There are all types of error correction schemes. Although I have not heard of the marker being used like that. I have heard Anot and Bnot pulses used as a comparison to validate the A and B channels. If many in a run of 3 pulses are missed, a flag will be raised. That would indicate that the secondary channels are not just inversions of the A and B pulses, but independent sensors themselves.

A more common servo motion error handling scheme is dubbed Following Error. From what I gather, this has to do with commanded position verses actual position based on the velocity feedback of the tac in relation to tracking the frequency of the encoder pulses? It is monitored so as to maintain the error within a certain amount during a move to flag over run or delays. This may be a simple explanation, but it is along these lines.

DC

[Geof]

Originally Posted by One of Many ...During the homing function the servo is set to travel at a pace and direction to find the homing switch, then slow to continue on to see the marker pulse...

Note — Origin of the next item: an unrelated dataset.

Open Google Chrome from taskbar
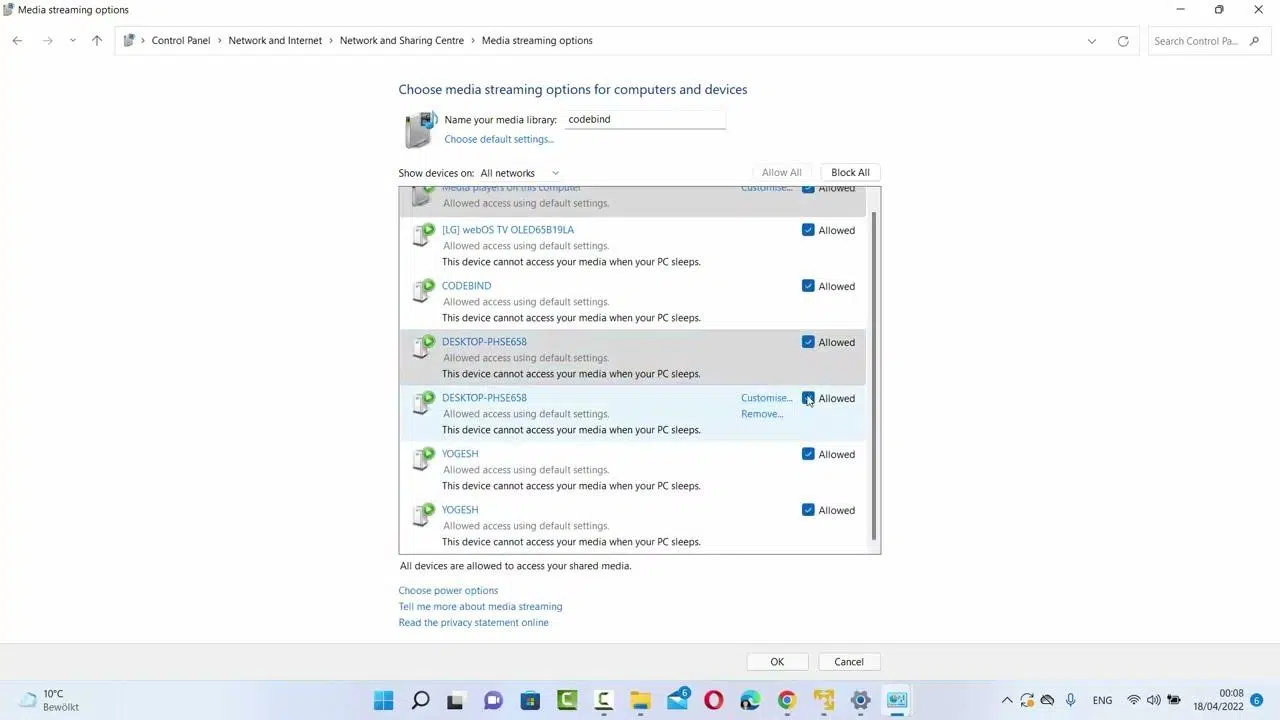This screenshot has height=720, width=1280. pos(787,700)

Just to be a bit picky you have it homing in the wrong direction. The machine moves positive until the home switch opens then moves negative very slowly until the home switch closes and looks for the first index pulse after the switch closes for the home position. If it doesn't find an index pulse within a certain number of encoder counts following the home switch closing it alarms out. If the home switch malfunctions the axis just moves very slowly to either hard limit and alarms out with a servo overload.

[One of Many]

Originally Posted by Geof Just to be a bit picky you have it homing in the wrong direction. The machine moves positive until the home switch opens then moves negative very slowly until the home switch closes and looks for the first index pulse after the switch closes for the home position. If it doesn't find an index pulse within a certain number of encoder counts following the home switch closing it alarms out. If the home switch malfunctions the axis just moves very slowly to either hard limit and alarms out with a servo overload.

Since we are being picky...... . So, I am not technically wrong, I just forgot a disclaimer .

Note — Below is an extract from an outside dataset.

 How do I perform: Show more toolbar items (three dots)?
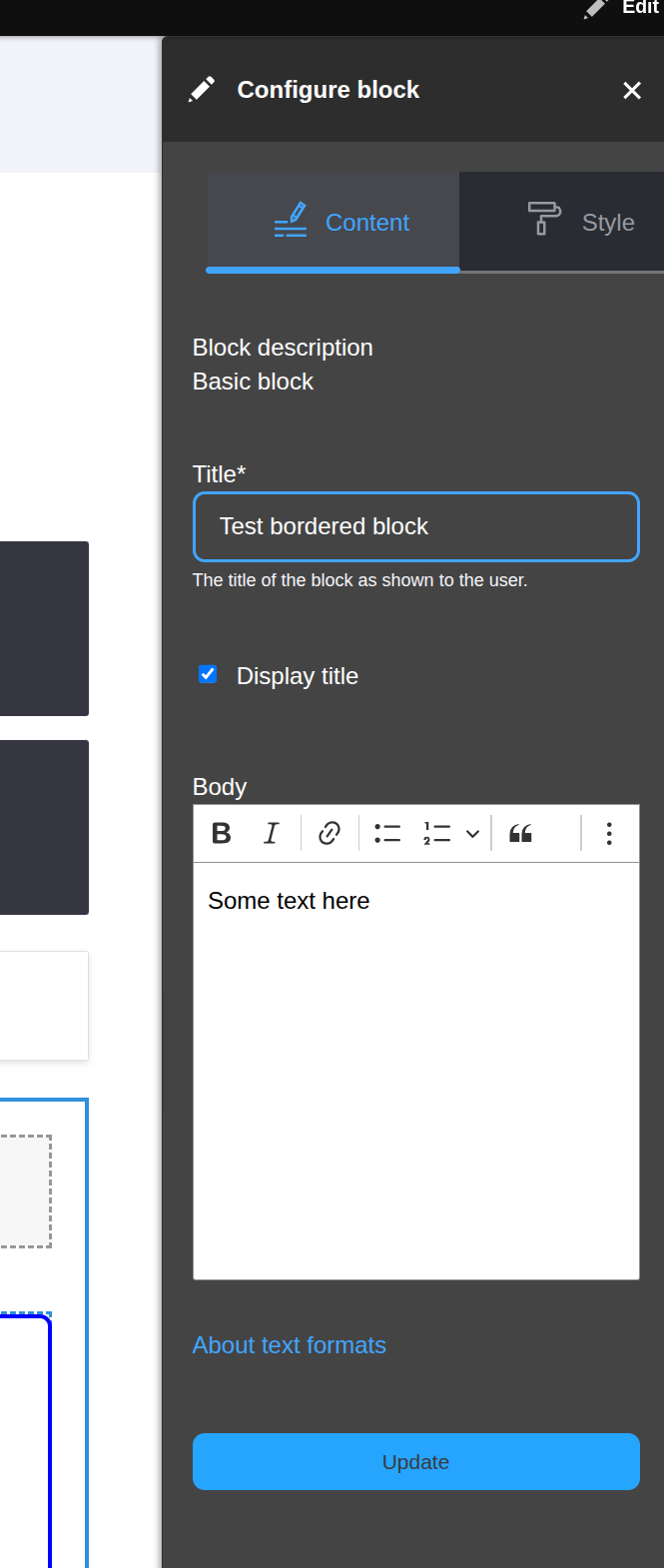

I suspect that function is machine dependant. Our BP VMC only travel in a positive direction after the home switch is found, but does slow down and stop on the marker. These will fault out against a hard stop if no marker is found.

Our Milltronics do a reverese once the switch is made, then reverses again in a positive direction at a slower pace to find the marker pulse. These too will fault out against a hard stop if no marker is found.

I have yet to see either of these machines use the over travel limit switches if the pulse is missing. I think the home and OT switches are too close together to make this feasible.

Another system I worked on actually used the counts between the switch and the marker pulse to compensate an offset for the machine limits. I think this was done because the actual max travel of the axis was past the home switch in normal use. The marker pulse was setup to happen 1/2" prior to the hard stop. This system would error out if the marker pulse was not found within 1 revolution of the encoder after the home switch.

One gantry router we have reverses about 3-4 times between prox switches to marker pulses to square the bridge since it has 2 servos and 2 homing prox's on the x axis rack and pinions. That is a goofy dance, let me tell ya!

I am sure there are more homing sequence strategies, but to be fair I suppose a few should be mentioned to show there are no real standards in all applications.

DC

[Al_The_Man]

Originally Posted by One of Many I am sure there are more homing sequence strategies, but to be fair I suppose a few should be mentioned to show there are no real standards in all applications. DC

Your right, Nearly all the systems I have come across and implemented allow the system implementer to set up the homing sequence in several cenarios, move negative, move positive, come back off the limit, go past the limit, etc,etc.
Also the ability to grid-shift once the marker is found, effectively moving the marker pulse is another feature.
Al.